### Testo estratto
★ ★ ★ ★ ★ ★ ★
Randaccio e la sua opera prima
Foto di Matteo Di Giulio

 

Cosa ti affascina del calcio attuale ed osservi con maggiore attenzione

Del calcio attuale mi affascina ben poco, anche se la passione non muore mai, e quindi continuo a seguirlo, godendo di tutte le rabone, i colpi di tacco e le rovesciate che i muscolosi e tatuati giocatori di oggi sono comunque in grado di regalare. Non mi piace fare il bacchettone nostalgico che pensa che una volta il calcio era bello mentre oggi no. Mi sembra che il gioco del lamento per i bei tempi passati sia poco costruttivo, oltre che sterilmente ripetitivo: ogni generazione rimpiange il calcio di quella precedente, ma calcio scommesse, guadagni spropositati e accuse di doping non sono patrimonio solo degli ultimi anni. Detto questo, il calcio attuale nei miei racconti c’è ben poco: preferisco parlare del calcio marginale e periferico dei cortili, degli oratori, dei parchetti, che sono sempre attuali e, in un certo senso sempre uguali.

 

Le storie che racconti ti appaiono situazioni normali oppure nascondono qualcosa di magico

Mi sembra che i personaggi delle mie storie siano comicamente idioti e che la loro sottile idiozia renda le situazioni normali che si ritrovano a vivere in qualche modo esemplari: non so se ci sia qualcosa di magico, spero però che siano divertenti e, a loro modo, affascinanti.

 

Cosa provi quando arriva l’ispirazione per scrivere.

L’ispirazione mi fa venire una gran voglia di scrivere. In caso contrario, ovvero quasi sempre, non scrivo. Mi piacerebbe che venisse istituito un corso di ispirazione: mi iscriverei immediatamente.

 

La tua altra grande passione è la musica: intravedi la possibilità di raccontare storie analoghe nel mondo musicale?

Per qualche anno ho scritto recensioni di dischi e concerti che erano delle piccole storielle. In un certo senso, mi sembra di avere già dato. Però la musica è un altro di quei mondi che può fornire una delle chiavi per descrivere e interpretare la realtà, perciò ti rispondo che Il chitarrista non sarà mai un musicista completo potrebbe essere tranquillamente il titolo del mio prossimo libro.
★ ★ ★ ★ ★ ★ ★
### Dati grezzi
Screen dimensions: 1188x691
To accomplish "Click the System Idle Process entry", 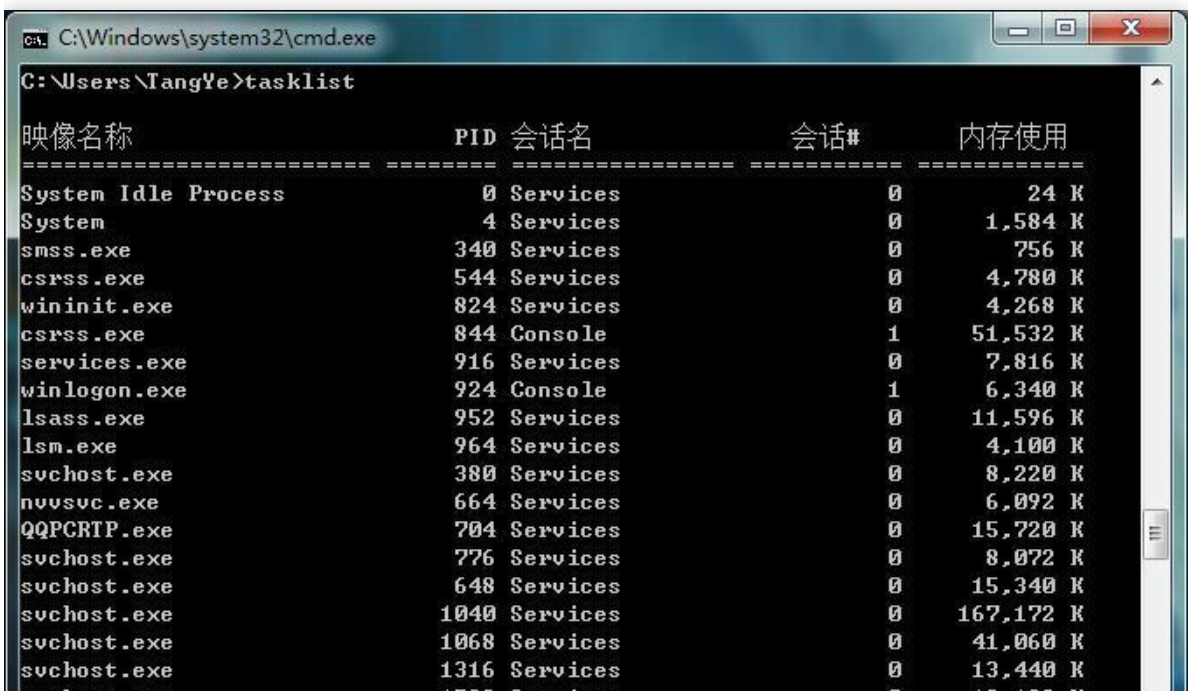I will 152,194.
★ ★ ★ ★ ★ ★ ★
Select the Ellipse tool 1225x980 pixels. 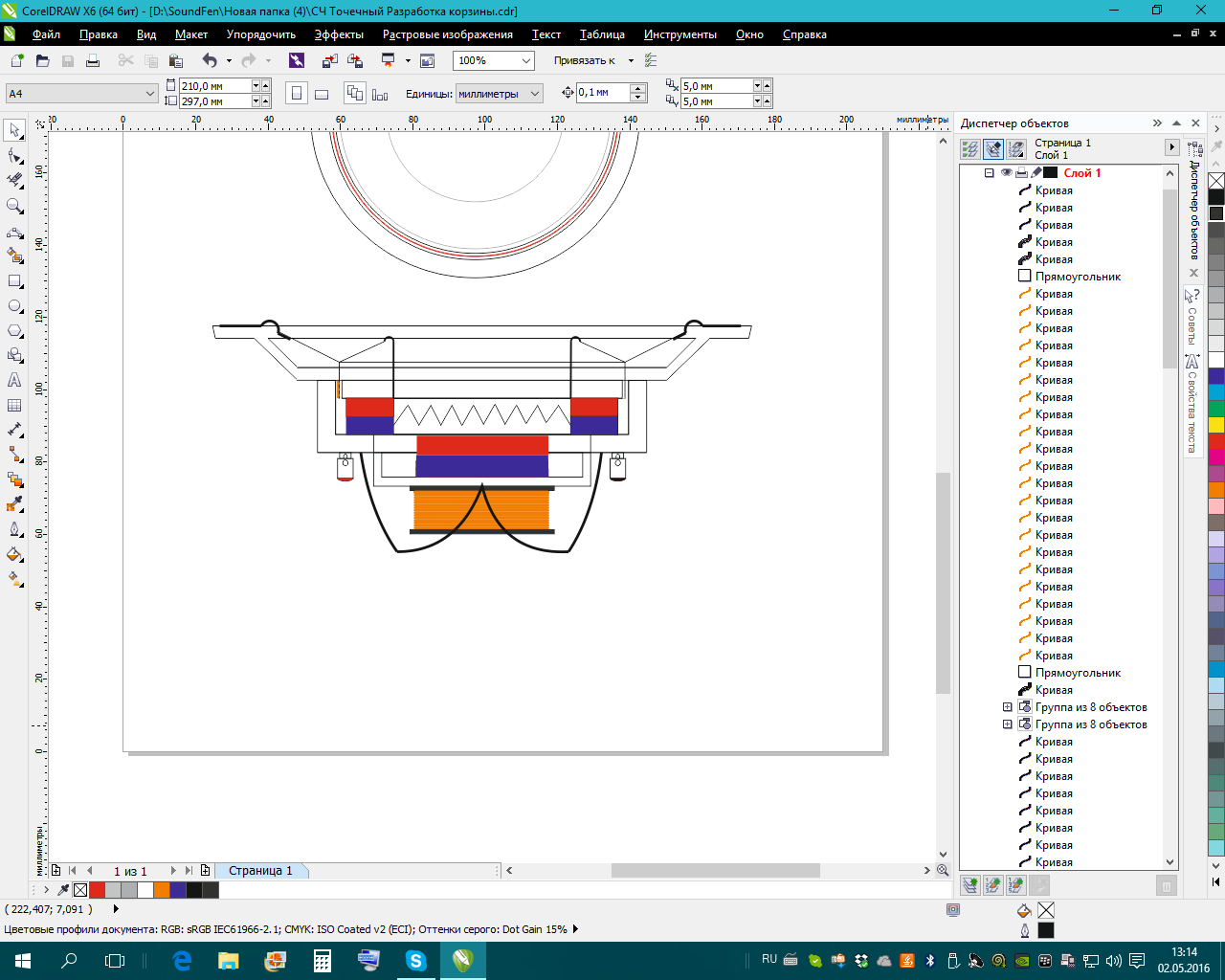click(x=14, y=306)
★ ★ ★ ★ ★ ★ ★
### Compito scritto
Per favore, continua l'intervista a Randaccio partendo subito dopo l'ultima frase riportata. Le righe non hanno alcun legame con l'intervista a Randaccio.

### La risposta
 

Cos’è per te un aforisma: un modo di pensare, una riflessione, una constatazione.

L’aforisma, se scritto bene, è uno spiraglio di verità. I miei non aspirano a tanto e se anche, ogni tanto, dicono qualcosa di vero lo fanno sempre senza prendersi sul serio.

 

Se ti capitasse di dover scrivere un romanzo, in che epoca lo ambienteresti.

Non saprei. Penso al giorno d’oggi, perché mi sembra che per essere autentici si debba scrivere di cose che si conoscono, ma in realtà scrivere un romanzo è una cosa che vedo così lontana, lunga e faticosa che anche se ne cominciassi uno oggi quando uscirebbe risulterebbe inevitabilmente ambientato nel passato.

 

Allora a presto Gianvittorio Randaccio, siamo sicuri che torneremo molto presto a leggere un’altra tua opera, magari un compendio di aforismi sul calcio che tanti di noi vivono la domenica mattina su campi sterrati, con spogliatoi senz’acqua calda ed il terzino che finisce il turno di notte ed arriva pur di non mancare.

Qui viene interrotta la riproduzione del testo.